Berdasarkan data Bloomberg, Kamis (5/10/2023), imbal hasil Treasury AS dengan tenor 10 tahun yang menjadi tolok ukur global turun 7 basis poin di posisi 4,72 persen, setelah menyentuh level 4,88 persen, level tertingginya sejak tahun 2007.
Sementara itu, imbal hasil Treasury AS tenor 30 tahun turun ke posisi 4,861 persen dari level 5 persen yang dicapai pada perdagangan Rabu.

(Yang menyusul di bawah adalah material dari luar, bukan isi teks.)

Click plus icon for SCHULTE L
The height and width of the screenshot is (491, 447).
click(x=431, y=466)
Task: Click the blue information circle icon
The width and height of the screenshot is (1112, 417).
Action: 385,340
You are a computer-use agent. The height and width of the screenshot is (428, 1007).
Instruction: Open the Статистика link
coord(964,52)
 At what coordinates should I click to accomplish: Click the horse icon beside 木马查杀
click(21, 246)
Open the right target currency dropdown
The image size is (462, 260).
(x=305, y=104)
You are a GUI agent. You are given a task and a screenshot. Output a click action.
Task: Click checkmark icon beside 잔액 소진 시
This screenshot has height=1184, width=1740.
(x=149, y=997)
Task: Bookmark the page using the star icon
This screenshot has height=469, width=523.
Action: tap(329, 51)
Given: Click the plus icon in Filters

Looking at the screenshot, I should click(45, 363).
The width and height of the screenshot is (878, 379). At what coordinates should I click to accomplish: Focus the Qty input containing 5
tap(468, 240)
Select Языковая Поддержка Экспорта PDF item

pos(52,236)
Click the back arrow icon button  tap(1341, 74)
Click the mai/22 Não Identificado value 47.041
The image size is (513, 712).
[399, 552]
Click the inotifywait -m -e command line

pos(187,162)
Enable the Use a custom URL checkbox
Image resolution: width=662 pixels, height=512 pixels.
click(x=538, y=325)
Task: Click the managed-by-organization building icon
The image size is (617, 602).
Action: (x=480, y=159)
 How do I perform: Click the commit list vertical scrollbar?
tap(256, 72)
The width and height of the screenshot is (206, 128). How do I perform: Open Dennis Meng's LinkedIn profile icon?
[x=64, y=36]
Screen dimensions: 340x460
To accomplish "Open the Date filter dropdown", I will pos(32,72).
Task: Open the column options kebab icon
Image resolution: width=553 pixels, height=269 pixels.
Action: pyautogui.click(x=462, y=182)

Meskipun aksi jual mereda di AS, para pelaku pasar masih waspada terhadap era kebijakan moneter ketat yang diperpanjang. Ketatnya kebijakan moneter AS menuntut kompensasi yang lebih tinggi bagi pada pemegang surat utang pemerintah dengan tenor panjang.
"Imbal hasil obligasi AS yang berada di level tertinggi untuk tahun ini mulai terlihat mengganggu area dan sektor lain," ungkap kepala riset pendapatan tetap global di HSBC Holdings Plc Steven Major, seperti dikutip Bloomberg, Kamis (5/10/2023).
Aksi jual tersebut terjadi karena pejabat Bank Sentral Eropa (ECB) dan Federal Reserve semakin memperjelas bahwa mereka tidak mungkin melonggarkan kebijakan dalam waktu dekat, dan diperparah oleh kekhawatiran atas membengkaknya defisit pemerintah dan peningkatan pasokan obligasi.
Aksi jual di AS juga merembet ke pasar obligasi global. Imbal hasil pemerintah Jerman bertenor 10 tahun sempat melonjak di atas 3 persen untuk pertama kalinya sejak tahun 2011, sebelum turun ke level 2,928 persen pada Rabu. Imbal hasil obligasi bertenor 30 tahun juga sempat naik ke level tertinggi dalam 12 tahun terakhir.
Bahkan imbal hasil obligasi Jepang bertenor 10 tahun, yang dibatasi oleh Bank of Japan (BOJ), naik 4,5 basis poin ke level tertinggi dalam satu dekade terakhir meskipun BOJ menawarkan untuk membeli obligasi senilai US$4,5 miliar pada hari Rabu.
Tidak hanya pasar obligasi, pasar saham juga turut terdampak aksi jual ini. Di Asia, indeks Nikkei 225 Jepang anjlok 2,28 persen dan FTSE Straits Times Index Singapura juga melemah 1,41 persen. Di Eropa, indeks Stoxx 600 Europe turun tipis 0,14 persen, sedangkan indeks FTSE 100 Inggris turun 0,77 persen.
Di dalam negeri, Indeks Harga Saham Gabungan (IHSG) ditutup turun 0,78 persen atau 54,31 poin ke level 6.886,57 pada perdagangan Rabu. Sementara itu, nilai tukar rupiah melemah 54 poin atau 0,36 persen ke level Rp15.634 per dolar AS.